Fletcher Flora. Born in Parsons, Kansas, 1914. Died in 1968.
Fletcher Flora’s novels are filled with wit, irony, and black humor. The best word to describe Flora’s writing style might be “sardonic”. His stories are likely to remind you of those marvelously wicked Roald Dahl short stories, or of many of the wry episodes of tv’s Alfred Hitchcock Presents.
Flora spent his early years in Kansas. In 1943, he was drafted into the US Army and, unfortunately, sustained major injuries. He received numerous shrapnel wounds in both legs and in his right arm. These injuries dogged Flora throughout his life. After his release from the Army, he became an education adviser in the Department of the Army at Fort Leavenworth, Kansas, from 1945 until 1963.
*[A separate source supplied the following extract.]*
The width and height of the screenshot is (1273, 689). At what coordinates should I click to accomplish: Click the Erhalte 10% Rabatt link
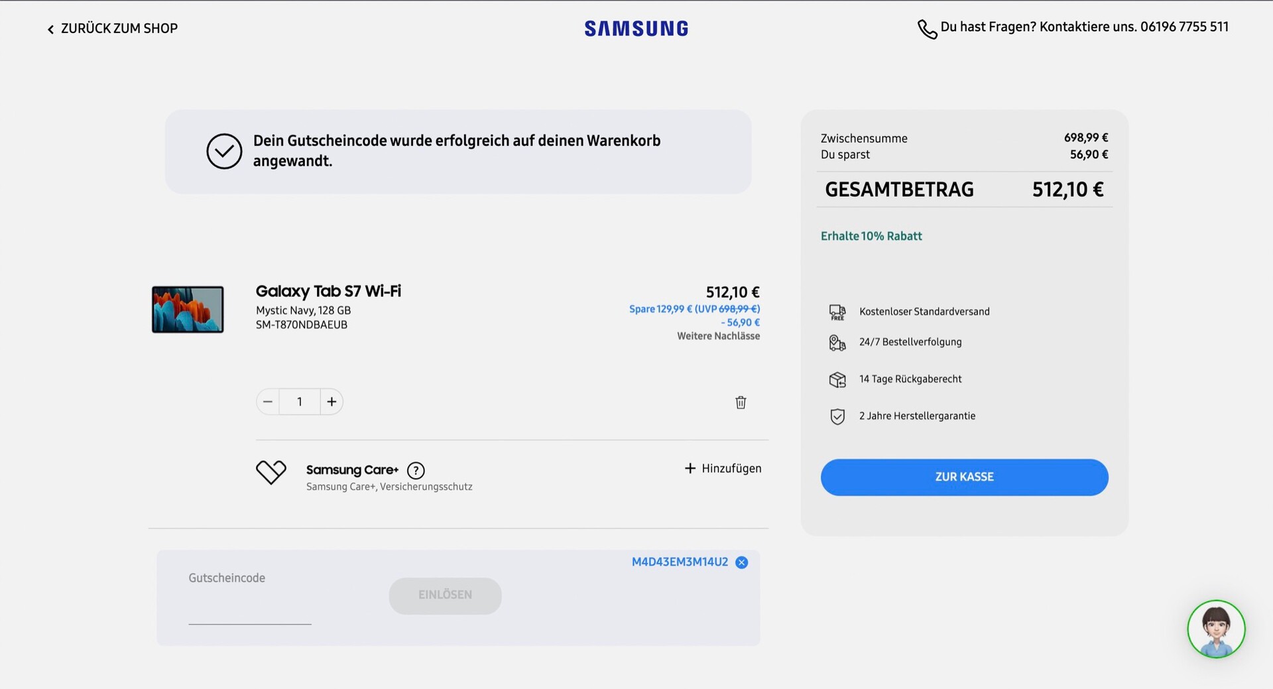click(x=871, y=236)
Flora started writing short stories in 1952, just as pulps like Dime Detective were dying out, and digests like Manhunt were beginning. He wrote more than fifty short stories for the digests. His first novel was the lesbian-themed paperback, Strange Sisters (1954; the success of this book led to other writers using its title as a catch-all for lesbian-themed novels). The story is about a woman who experiences a mental breakdown after her involvement in three abusive lesbian relationships. Flora followed-up this novel with another lesbian-themed book, Desperate Asylum (1955, a.k.a. Whisper of Love).
An excellent example of Flora’s use of black humor is Skulldoggery (1967). The story is about a group of greedy relatives who believe they’re going to inherit $10 million when the family patriarch dies. When they discover the money is instead left to the patriarch’s Chihuahua, with the provision that the inheritance will pass to the relatives should the Chihuahua and all her pups die, the relatives plot the Chihuahua’s demise. Flora’s writing style in Skulldoggery owes a tip of the hat to the work of Oscar Wilde.
Flora’s other notable books in the hard-boiled vein include The Hot Shot (1956), Leave Her To Hell (1958), and Park Avenue Tramp (1958).